=== SUPPLIED DATA ===
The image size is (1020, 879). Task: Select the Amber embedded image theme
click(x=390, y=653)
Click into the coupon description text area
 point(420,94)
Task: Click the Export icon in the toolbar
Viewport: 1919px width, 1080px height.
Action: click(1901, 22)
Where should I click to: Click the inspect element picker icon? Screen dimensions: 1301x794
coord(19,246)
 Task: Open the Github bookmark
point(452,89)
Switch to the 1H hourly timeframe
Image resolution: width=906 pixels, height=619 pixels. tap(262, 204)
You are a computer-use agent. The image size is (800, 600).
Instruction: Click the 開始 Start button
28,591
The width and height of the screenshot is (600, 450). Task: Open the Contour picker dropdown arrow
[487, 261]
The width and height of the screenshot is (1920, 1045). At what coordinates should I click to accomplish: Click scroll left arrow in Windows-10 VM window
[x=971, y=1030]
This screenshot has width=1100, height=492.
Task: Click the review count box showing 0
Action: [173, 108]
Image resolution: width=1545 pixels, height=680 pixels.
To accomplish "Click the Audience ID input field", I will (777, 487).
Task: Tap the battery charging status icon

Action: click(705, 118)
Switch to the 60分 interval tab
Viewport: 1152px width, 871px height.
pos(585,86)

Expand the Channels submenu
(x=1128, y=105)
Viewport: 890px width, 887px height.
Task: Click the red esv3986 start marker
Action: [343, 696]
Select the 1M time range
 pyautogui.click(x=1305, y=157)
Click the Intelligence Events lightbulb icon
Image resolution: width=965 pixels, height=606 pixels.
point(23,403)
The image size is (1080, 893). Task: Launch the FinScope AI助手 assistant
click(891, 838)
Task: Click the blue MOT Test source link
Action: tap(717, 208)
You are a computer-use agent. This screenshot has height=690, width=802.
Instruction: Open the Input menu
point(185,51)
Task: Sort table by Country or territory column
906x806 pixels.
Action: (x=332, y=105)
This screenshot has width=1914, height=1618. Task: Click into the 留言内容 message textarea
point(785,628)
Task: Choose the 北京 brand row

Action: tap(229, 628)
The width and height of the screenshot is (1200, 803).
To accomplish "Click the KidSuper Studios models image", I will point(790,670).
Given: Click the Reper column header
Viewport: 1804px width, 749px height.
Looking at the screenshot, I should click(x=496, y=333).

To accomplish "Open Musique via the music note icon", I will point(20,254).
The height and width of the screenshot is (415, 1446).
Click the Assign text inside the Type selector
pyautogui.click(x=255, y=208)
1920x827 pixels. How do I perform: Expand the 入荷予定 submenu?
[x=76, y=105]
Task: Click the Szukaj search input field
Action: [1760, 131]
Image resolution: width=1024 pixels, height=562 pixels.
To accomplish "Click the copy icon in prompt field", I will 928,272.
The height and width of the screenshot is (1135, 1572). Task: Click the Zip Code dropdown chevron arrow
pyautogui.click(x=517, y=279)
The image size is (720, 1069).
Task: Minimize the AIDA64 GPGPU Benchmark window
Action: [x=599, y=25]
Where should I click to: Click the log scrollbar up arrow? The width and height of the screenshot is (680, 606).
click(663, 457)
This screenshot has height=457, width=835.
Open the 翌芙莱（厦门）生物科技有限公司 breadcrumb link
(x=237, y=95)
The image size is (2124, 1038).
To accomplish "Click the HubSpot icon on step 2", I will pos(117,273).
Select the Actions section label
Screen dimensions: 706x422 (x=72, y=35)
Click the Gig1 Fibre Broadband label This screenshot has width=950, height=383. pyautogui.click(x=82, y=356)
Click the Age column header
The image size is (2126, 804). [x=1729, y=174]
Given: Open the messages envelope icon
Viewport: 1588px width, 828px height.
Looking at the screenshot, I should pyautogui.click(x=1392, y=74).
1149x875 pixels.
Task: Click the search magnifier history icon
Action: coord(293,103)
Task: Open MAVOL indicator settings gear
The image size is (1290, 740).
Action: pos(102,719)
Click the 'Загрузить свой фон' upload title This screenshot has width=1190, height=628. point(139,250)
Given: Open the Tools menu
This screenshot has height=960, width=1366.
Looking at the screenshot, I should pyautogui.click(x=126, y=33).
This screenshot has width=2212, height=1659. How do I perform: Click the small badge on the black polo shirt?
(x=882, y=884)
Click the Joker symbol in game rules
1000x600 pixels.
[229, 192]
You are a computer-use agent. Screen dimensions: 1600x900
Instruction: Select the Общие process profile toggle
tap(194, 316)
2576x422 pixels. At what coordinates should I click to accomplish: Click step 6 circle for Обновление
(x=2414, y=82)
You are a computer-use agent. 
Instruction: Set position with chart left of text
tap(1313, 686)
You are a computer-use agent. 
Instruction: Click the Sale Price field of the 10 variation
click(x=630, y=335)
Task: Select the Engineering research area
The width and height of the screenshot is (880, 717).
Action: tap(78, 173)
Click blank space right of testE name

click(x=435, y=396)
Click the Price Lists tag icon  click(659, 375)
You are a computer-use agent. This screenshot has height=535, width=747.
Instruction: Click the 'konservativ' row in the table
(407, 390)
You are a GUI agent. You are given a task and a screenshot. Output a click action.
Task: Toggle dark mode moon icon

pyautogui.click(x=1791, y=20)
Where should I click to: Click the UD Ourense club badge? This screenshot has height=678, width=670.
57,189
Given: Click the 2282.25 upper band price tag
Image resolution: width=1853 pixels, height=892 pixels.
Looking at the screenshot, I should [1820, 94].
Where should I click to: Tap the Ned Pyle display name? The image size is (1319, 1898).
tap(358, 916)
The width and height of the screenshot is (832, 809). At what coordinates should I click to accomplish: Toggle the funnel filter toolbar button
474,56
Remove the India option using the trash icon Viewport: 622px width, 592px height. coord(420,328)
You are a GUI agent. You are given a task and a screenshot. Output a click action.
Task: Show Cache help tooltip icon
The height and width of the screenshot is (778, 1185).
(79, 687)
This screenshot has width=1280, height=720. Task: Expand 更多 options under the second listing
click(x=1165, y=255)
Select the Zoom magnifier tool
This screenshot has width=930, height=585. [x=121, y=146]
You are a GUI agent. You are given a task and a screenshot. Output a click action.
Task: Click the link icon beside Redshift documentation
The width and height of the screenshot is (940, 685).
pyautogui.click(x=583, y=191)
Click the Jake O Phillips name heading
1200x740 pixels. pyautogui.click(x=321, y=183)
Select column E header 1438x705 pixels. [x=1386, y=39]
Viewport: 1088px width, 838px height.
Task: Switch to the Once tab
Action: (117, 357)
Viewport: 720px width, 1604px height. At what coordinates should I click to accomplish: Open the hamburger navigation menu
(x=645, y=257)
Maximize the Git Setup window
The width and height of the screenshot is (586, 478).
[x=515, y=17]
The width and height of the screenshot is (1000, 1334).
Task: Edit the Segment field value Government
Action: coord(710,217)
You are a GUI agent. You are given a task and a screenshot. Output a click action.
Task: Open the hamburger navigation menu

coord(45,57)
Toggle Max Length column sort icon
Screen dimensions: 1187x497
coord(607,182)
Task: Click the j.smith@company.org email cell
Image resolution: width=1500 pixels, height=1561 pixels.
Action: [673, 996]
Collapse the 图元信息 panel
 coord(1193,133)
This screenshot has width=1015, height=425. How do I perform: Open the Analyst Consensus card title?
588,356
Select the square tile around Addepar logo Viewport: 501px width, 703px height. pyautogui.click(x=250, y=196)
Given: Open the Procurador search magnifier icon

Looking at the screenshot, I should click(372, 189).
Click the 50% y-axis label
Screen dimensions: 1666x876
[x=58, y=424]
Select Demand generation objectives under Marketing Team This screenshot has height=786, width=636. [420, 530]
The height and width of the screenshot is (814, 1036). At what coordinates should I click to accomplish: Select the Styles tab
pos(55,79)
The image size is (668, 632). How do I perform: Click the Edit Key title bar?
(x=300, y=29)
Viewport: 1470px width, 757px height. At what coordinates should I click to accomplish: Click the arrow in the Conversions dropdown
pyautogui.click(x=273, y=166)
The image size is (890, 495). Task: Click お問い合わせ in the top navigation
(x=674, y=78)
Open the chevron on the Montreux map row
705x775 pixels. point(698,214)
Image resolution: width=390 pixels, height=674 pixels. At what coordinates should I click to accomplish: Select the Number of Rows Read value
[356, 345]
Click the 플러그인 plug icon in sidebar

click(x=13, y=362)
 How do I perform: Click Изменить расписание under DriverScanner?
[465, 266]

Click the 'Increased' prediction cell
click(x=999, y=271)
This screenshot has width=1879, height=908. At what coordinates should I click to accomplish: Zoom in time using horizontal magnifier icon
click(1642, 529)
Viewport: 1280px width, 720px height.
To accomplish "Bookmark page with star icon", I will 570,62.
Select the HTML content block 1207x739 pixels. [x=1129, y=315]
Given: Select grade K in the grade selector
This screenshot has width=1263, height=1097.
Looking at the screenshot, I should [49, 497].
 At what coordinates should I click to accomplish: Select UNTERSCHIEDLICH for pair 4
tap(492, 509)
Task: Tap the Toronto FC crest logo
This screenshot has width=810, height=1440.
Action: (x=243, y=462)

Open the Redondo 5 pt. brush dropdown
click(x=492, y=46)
===
→ **WHAT IS EXPECTED**: Using the data above, extract exactly the lines from the one that holds "Instruction: Click the 開始 Start button" to the one that holds "Given: Click the Reper column header", both ends included, and no others.

→ **RESPONSE**:
Instruction: Click the 開始 Start button
28,591
The width and height of the screenshot is (600, 450). Task: Open the Contour picker dropdown arrow
[487, 261]
The width and height of the screenshot is (1920, 1045). At what coordinates should I click to accomplish: Click scroll left arrow in Windows-10 VM window
[x=971, y=1030]
This screenshot has width=1100, height=492.
Task: Click the review count box showing 0
Action: [173, 108]
Image resolution: width=1545 pixels, height=680 pixels.
To accomplish "Click the Audience ID input field", I will (777, 487).
Task: Tap the battery charging status icon

Action: click(705, 118)
Switch to the 60分 interval tab
Viewport: 1152px width, 871px height.
pos(585,86)

Expand the Channels submenu
(x=1128, y=105)
Viewport: 890px width, 887px height.
Task: Click the red esv3986 start marker
Action: [343, 696]
Select the 1M time range
 pyautogui.click(x=1305, y=157)
Click the Intelligence Events lightbulb icon
Image resolution: width=965 pixels, height=606 pixels.
point(23,403)
The image size is (1080, 893). Task: Launch the FinScope AI助手 assistant
click(891, 838)
Task: Click the blue MOT Test source link
Action: tap(717, 208)
You are a computer-use agent. This screenshot has height=690, width=802.
Instruction: Open the Input menu
point(185,51)
Task: Sort table by Country or territory column
906x806 pixels.
Action: (x=332, y=105)
This screenshot has width=1914, height=1618. Task: Click into the 留言内容 message textarea
point(785,628)
Task: Choose the 北京 brand row

Action: tap(229, 628)
The width and height of the screenshot is (1200, 803).
To accomplish "Click the KidSuper Studios models image", I will point(790,670).
Given: Click the Reper column header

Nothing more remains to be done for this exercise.